Big losses on Wall St today, as investors reacted in a big way to the downgrade of Citi by a Goldman analyst, who warned of further write-downs on collateralized securities. Lowe's, the home improvement store released another round of disappointing results, which exacerbated fears that the real estate market will get worse before getting better. HP announced a big increase in revenue, mainly as a result of increased sales in China. While the stock was dragged down by the rest of the market during the day, it is trading ahead of yesterday's closing price in after-hours trading. However, investors questioned whether global growth, especially in China, will be able to buffer American companies from a domestic downturn, as Chinese officials announced a freeze on bank lending aimed at curbing an investment boom that threatens to overheat the economy in that country.
From the WSJ:
Stocks took a beating Monday, with the Dow Jones Industrial Average falling below 13000, as two old culprits -- financials and housing -- contributed to the market's widespread distaste for equities.
"We are seeing a continuation of the unwinding of investor optimism that we have been seeing since October," said Chris Johnson, chief executive of Johnson Research Group in Cincinnati.
All three major indexes were down more than 1% and decliners outnumbered advancers on both the New York Stock Exchange and the Nasdaq Composite Index by about five to one.
Citigroup was among the stocks casting the longest shadow over the market. The giant bank's shares dropped 5.8% after Goldman Sachs analyst William F. Tanona cut the stock to "sell" from "neutral" and estimated that Citigroup faces $15 billion in write-downs on collateralized debt obligations over the next two quarters.
Citi's fall weighed heavily on the Dow Jones Industrial Average, pushing it down 218.35 points to 12958.44, only the second time since Aug. 16 that the blue-chip barometer closed below 13000.
Mr. Tanona also lowered his target price on shares of Merrill Lynch, Morgan Stanley, Lehman Brothers, Bear Stearns, J.P. Morgan Chase and E*Trade Financial. Shares of all those companies declined more than 2%. E*Trade was down more than 11%. Meanwhile, Countrywide Financial, which was not mentioned in the report, was down almost 9%.
"Investors are trying to catch a falling knife moving at terminal velocity with financials," said Mr. Johnson. "They keep saying they can't go lower. But a couple of write-downs later and, guess what, they can go lower."

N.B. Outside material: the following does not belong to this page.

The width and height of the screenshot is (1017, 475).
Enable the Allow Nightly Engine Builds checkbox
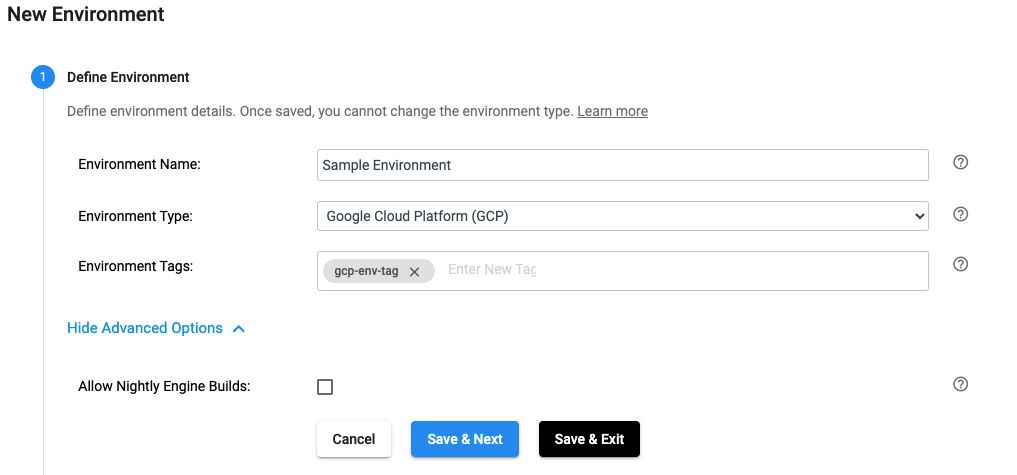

Other market gauges also fell sharply. The S&P 500 dropped 25.47 to 1433.27, and the Nasdaq Composite Index declined 43.86 to 2593.38.
Goldman's sweeping downgrade compounded renewed credit-market jitters stirred in part by Swiss Re's announcement earlier Monday that it accrued after-tax losses of about $876 million on its subprime credit exposure.
Meanwhile, woes in the housing market hit Lowe's. Shares of the No. 2 U.S. home-improvement retailer dropped 7.6% after it posted a 10% decrease in fiscal third-quarter net income and again lowered fiscal-year expectations due to turmoil in the housing market. Lowe's warned that industry pressures will continue into 2008.
Compounding the housing-related gloom, the National Association of Home Builders' index for sales of new, single-family homes was unchanged at 19 in November. David Seiders, the trade group's chief economist, said that while builders "continue to work down inventories of unsold homes and reposition themselves for the market's eventual recovery, they realize it will be some time before market conditions support an upswing in building activity -- most likely by the second half of 2008."
The news, which was released at 1 p.m. EST, helped push stocks down even further and sent investors scurrying into Treasurys as they sought the safety of the government bond market.
"The professional money manager, who had terrific gains up until the end of October, is trying to protect some of those gains in order to salvage out what they can for the rest of the year," said chief investment officer at Oaktree Asset Management. "And there doesn't seem to be a catalyst out there to cause them to step up and start buying."
Tony Dwyer, equity-market strategist at FTN Midwest Research, also noted concern about slowing global economic growth and new restrictions placed on lending in China. Chinese officials announced a freeze on bank lending aimed at curbing an investment boom that threatens to overheat the economy.
Dow component Hewlett-Packard, which reported a 28% jump in fiscal fourth-quarter net income after the markets closed, finished down 2.6%. But in recent after-hours trading, its shares were at $50.35, versus Monday's close of $49.44.
Monday did see a few winners. EchoStar Communications shares jumped 19% after Barron's reported that AT&T is putting together a bid to buy the satellite-television provider before year end. And shares of Pharmion, a maker of blood-cancer treatments, jumped 32.1% to $65.12 after it agreed to be bought for $72 a share, or $2.9 billion, of cash and stock by Celgene. The offer marked a nearly 50% premium to where its shares closed on Friday.